[Saved entries]
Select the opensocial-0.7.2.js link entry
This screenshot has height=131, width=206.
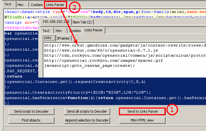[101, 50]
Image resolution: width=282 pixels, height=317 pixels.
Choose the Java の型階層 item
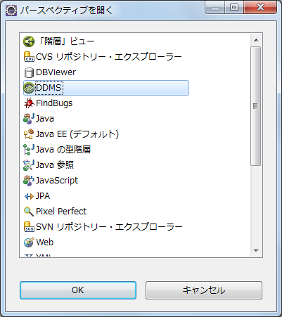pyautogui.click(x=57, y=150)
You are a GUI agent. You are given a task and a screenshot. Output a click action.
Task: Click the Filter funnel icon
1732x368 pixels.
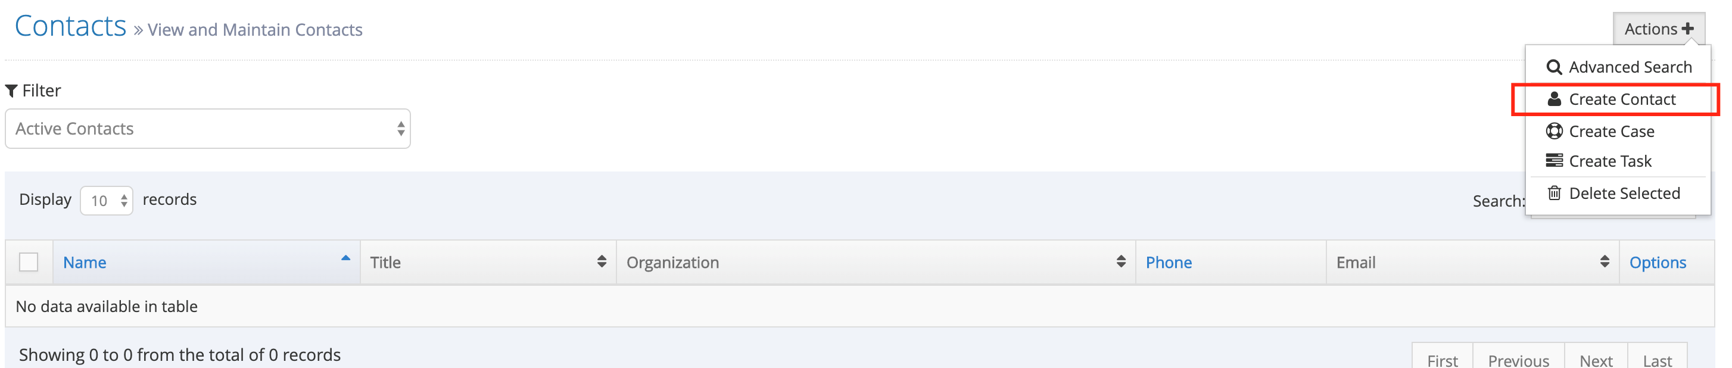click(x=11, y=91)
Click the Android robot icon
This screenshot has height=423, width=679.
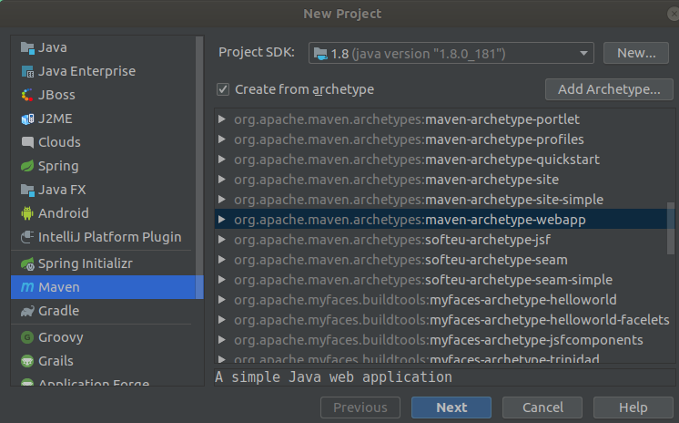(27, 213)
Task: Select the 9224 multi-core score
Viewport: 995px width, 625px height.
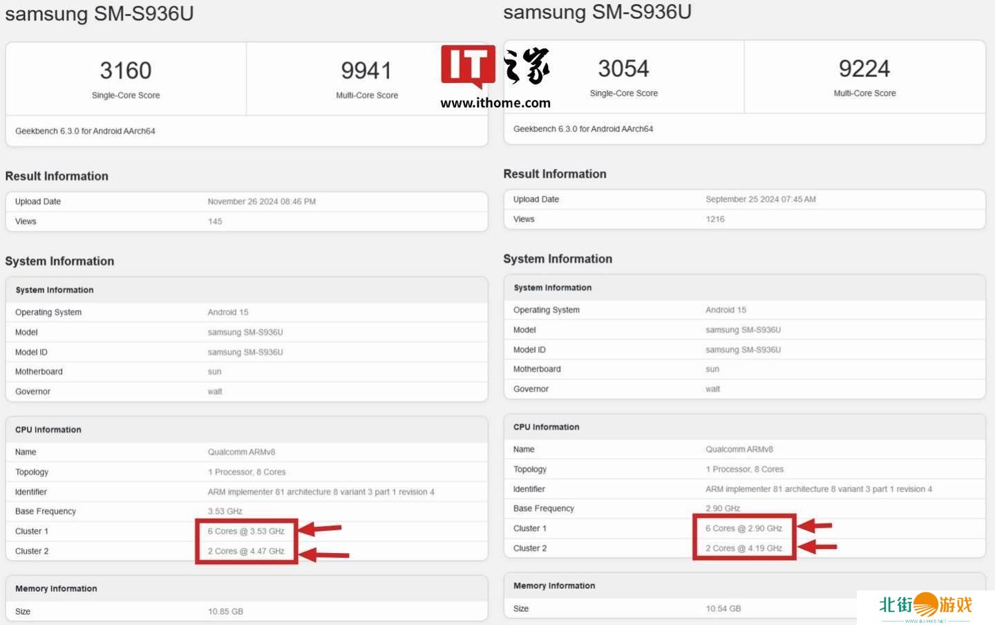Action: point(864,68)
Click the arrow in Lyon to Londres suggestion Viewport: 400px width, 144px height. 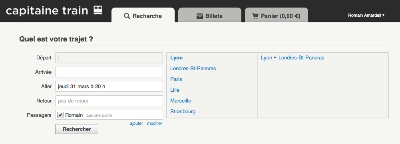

What you need to do: Repeat every line above exactly, but omit all images.

Answer to this exercise:
Select the opensocial-0.7.2.js link entry
This screenshot has height=131, width=206.
[101, 50]
Image resolution: width=282 pixels, height=317 pixels.
Choose the Java の型階層 item
pyautogui.click(x=57, y=150)
You are a GUI agent. You are given a task and a screenshot. Output a click action.
Task: Click the Filter funnel icon
1732x368 pixels.
click(x=11, y=91)
Click the Android robot icon
This screenshot has height=423, width=679.
(27, 213)
Task: Select the 9224 multi-core score
Viewport: 995px width, 625px height.
Action: point(864,68)
Click the arrow in Lyon to Londres suggestion Viewport: 400px width, 144px height. 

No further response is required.